Listed entries:
────

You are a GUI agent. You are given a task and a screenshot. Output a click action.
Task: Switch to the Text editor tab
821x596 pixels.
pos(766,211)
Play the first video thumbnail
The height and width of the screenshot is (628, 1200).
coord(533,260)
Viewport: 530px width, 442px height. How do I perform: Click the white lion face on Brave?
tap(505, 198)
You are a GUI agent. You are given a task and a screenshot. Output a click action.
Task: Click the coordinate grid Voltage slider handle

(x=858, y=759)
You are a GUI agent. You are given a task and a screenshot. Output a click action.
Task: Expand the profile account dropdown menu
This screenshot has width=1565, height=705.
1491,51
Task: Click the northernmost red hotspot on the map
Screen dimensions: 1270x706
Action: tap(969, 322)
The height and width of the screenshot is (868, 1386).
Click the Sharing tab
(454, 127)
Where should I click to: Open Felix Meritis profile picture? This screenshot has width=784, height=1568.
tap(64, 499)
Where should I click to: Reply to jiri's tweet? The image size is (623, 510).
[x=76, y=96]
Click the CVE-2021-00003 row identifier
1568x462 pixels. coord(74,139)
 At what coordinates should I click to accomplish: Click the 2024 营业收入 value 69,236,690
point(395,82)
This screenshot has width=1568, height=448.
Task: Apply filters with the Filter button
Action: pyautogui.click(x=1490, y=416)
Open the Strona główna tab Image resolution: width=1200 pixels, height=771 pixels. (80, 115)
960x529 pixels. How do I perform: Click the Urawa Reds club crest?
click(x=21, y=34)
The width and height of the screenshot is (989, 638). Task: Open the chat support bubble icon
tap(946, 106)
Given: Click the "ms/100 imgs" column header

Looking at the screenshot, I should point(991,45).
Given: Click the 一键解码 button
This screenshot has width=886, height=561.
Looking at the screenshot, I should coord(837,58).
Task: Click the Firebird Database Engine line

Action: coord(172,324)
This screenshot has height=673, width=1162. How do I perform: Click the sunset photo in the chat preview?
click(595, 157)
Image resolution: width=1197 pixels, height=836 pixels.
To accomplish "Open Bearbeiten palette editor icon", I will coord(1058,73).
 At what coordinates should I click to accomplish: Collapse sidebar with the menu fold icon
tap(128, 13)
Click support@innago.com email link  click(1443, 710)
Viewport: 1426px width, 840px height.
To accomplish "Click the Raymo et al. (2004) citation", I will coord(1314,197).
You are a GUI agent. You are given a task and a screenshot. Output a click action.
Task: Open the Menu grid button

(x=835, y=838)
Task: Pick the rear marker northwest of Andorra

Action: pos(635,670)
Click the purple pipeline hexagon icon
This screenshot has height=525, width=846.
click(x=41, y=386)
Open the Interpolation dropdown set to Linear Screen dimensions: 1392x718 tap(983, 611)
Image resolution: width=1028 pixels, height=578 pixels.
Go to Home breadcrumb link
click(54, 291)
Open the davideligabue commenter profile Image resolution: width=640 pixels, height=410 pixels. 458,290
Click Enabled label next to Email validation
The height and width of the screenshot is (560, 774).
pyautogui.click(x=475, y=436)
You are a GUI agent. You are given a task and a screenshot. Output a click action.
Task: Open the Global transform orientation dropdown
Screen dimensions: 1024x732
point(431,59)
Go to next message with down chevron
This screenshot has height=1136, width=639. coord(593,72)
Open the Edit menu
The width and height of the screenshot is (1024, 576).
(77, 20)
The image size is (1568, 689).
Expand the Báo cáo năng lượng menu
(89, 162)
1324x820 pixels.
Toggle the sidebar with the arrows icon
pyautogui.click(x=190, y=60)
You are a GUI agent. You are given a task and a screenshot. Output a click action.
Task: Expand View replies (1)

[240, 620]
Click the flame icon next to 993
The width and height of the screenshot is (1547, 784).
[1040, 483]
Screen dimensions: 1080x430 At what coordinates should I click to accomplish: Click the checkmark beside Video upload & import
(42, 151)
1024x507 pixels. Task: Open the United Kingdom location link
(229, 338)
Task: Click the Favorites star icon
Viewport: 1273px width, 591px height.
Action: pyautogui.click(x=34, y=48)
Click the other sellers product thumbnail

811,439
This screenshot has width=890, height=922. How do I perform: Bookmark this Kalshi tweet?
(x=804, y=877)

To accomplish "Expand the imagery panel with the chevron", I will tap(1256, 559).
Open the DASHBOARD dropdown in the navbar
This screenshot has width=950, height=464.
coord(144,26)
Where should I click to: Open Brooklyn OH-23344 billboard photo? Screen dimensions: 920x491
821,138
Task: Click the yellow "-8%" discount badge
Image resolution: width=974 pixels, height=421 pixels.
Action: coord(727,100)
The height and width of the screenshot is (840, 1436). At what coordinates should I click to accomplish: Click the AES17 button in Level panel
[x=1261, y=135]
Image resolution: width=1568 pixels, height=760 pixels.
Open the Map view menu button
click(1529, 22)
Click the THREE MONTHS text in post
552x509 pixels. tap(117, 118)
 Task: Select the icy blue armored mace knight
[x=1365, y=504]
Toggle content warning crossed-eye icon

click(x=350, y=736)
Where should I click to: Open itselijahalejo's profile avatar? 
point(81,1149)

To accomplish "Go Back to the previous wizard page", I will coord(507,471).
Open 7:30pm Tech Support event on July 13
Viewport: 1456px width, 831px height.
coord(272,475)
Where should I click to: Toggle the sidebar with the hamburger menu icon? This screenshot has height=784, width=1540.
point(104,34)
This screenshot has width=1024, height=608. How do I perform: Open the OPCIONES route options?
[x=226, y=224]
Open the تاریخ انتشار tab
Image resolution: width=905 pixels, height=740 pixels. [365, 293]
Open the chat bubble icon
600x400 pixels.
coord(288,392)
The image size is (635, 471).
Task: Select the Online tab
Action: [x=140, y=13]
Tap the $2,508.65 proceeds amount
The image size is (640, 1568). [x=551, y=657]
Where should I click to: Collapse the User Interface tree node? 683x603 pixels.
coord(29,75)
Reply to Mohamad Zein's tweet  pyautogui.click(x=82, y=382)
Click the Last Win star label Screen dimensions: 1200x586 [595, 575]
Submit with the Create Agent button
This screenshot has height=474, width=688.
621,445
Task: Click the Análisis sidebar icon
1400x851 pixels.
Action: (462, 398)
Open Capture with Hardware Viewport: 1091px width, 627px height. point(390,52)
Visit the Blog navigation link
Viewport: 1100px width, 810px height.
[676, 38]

────

Prompt:
Gather from the data above every line with the string "editor".

Response to the exercise:
Task: Switch to the Text editor tab
To accomplish "Open Bearbeiten palette editor icon", I will coord(1058,73).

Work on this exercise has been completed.